O motor 1.3 turbo T270 continua sendo o coração do conjunto, mas agora recebe a ajuda de um sistema elétrico de 48 V capaz de recuperar energia e devolvê-la quando necessário. O motorista percebe pouco a tecnologia em si.

E esse é justamente o mérito. Não há tomada e cabos, não há preocupação com autonomia elétrica e não há necessidade de mudar a rotina. O sistema simplesmente trabalha em silêncio, com a mesma discreçãao de um monge tibetano.

O ganho mais interessante, portanto, não está apenas no consumo. Está no modo como a Toro responde aos comandos do acelerador, especialmente em baixas velocidades. Ela ficou mais suave e progressiva, mais agradável de ser dirigida. E continua oferecendo aquilo que fez da Toro um produto tão importante para a Fiat: a combinação de características de carro, SUV e picape em um único veículo.

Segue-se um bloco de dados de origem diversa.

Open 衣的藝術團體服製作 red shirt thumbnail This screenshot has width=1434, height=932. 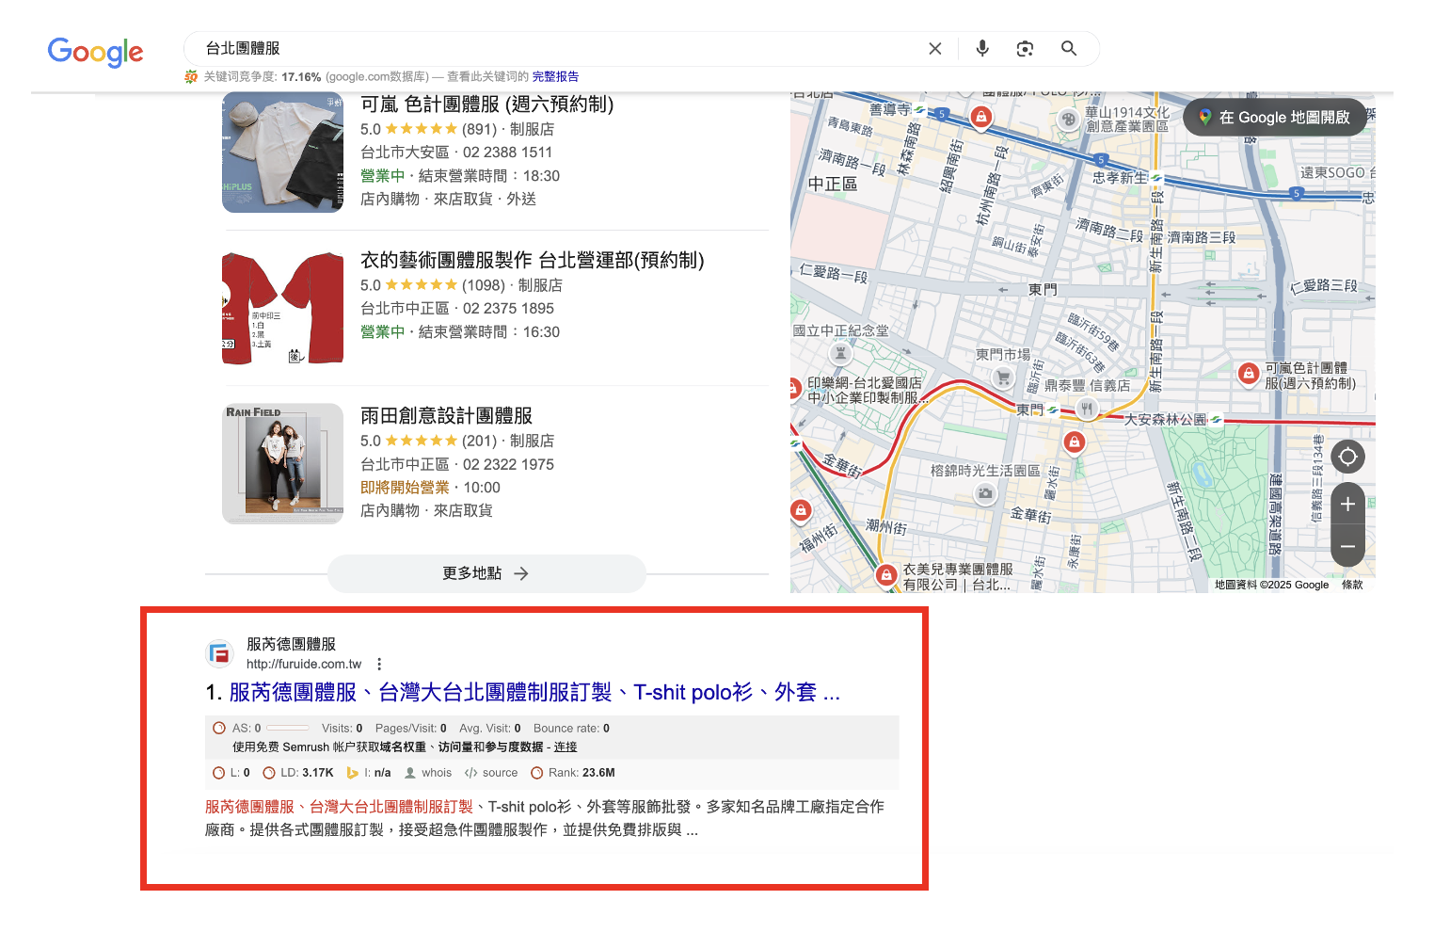[x=283, y=308]
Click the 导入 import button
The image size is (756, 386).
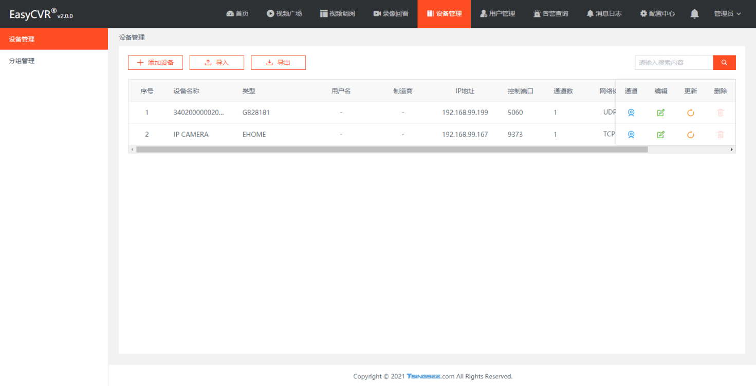217,63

Por R$ 197.490 na tabela de lançamento da linha 2027, a Volcano MHEV passou a ocupar uma posição intermediária entre as versões flex convencionais e as diesel. A questão apenas o comprador saber se precisa de uma picape 4×4 de trabalho ou se procura um veículo para uso misto, predominantemente urbano e rodoviário. Para o segundo grupo, a resposta é bastante clara. A Toro Volcano MHEV é menos uma revolucionária picape híbrida e sim uma Toro aprimorada pela eletrificação.

E, para o uso cotidiano, isso pode ser exatamente o que o mercado estava esperando.